Inscription
In 1838, Isaac Watts Willard (1803-1879) and partners Peter Gremps and Lyman Daniels surveyed and platted the village of Paw Paw. That same year, Gremps and Willard opened a mercantile and grist mill in the village. Willard moved to Paw Paw in 1840 and opened a hotel. At the site of this marker, he built a saw mill, which he operated until his death. A Vermont native, Willard first visited Michigan in 1830. A year later, he moved to White Pigeon and opened a mercantile with future governor John Barry. After the partnership ended in 1834, Willard moved to Kalamazoo and opened Willard’s Mercantile. In 1849, he became a Commissioner of the Paw Paw and Lawton Plank Road Company, which built the only plank road in Van Buren County.

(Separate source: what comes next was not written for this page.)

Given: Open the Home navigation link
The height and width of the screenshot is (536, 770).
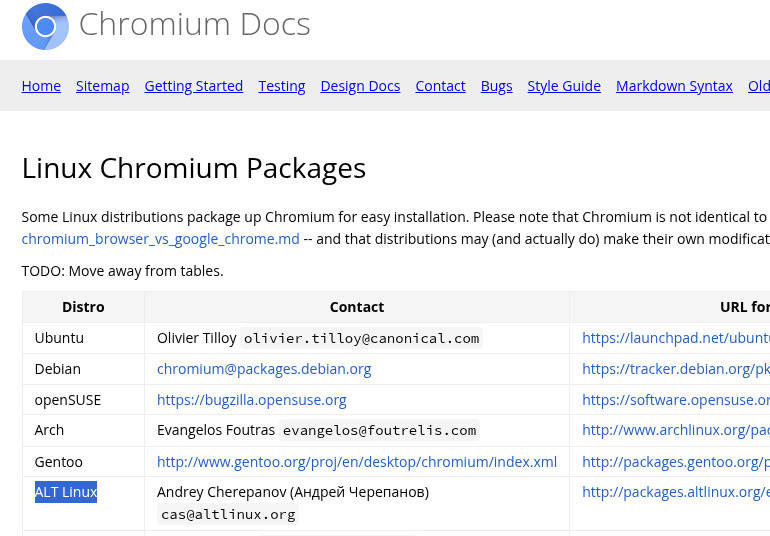Looking at the screenshot, I should coord(41,86).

[Back]: Isaac Watts Willard’s lifelong involvement in civic and political activities began when he served as the first resident clerk of the St. Joseph County Circuit Court. In 1836, he became Postmaster of Kalamazoo. That year, he also represented the county at the second Convention of Assent, which accepted the federal government’s terms for Michigan statehood. Later, Willard became the county Probate Judge. He represented Van Buren County at the 1850 Michigan Constitutional Convention. In 1853, President Pierce named him Timber Agent for Michigan and the Western Territories. In 1859, he became Paw Paw’s first village president. In the cemetery on Prospect Hill, south of this marker, Willard built a 127-foot-tall tower. He is buried there, at the summit of the hill.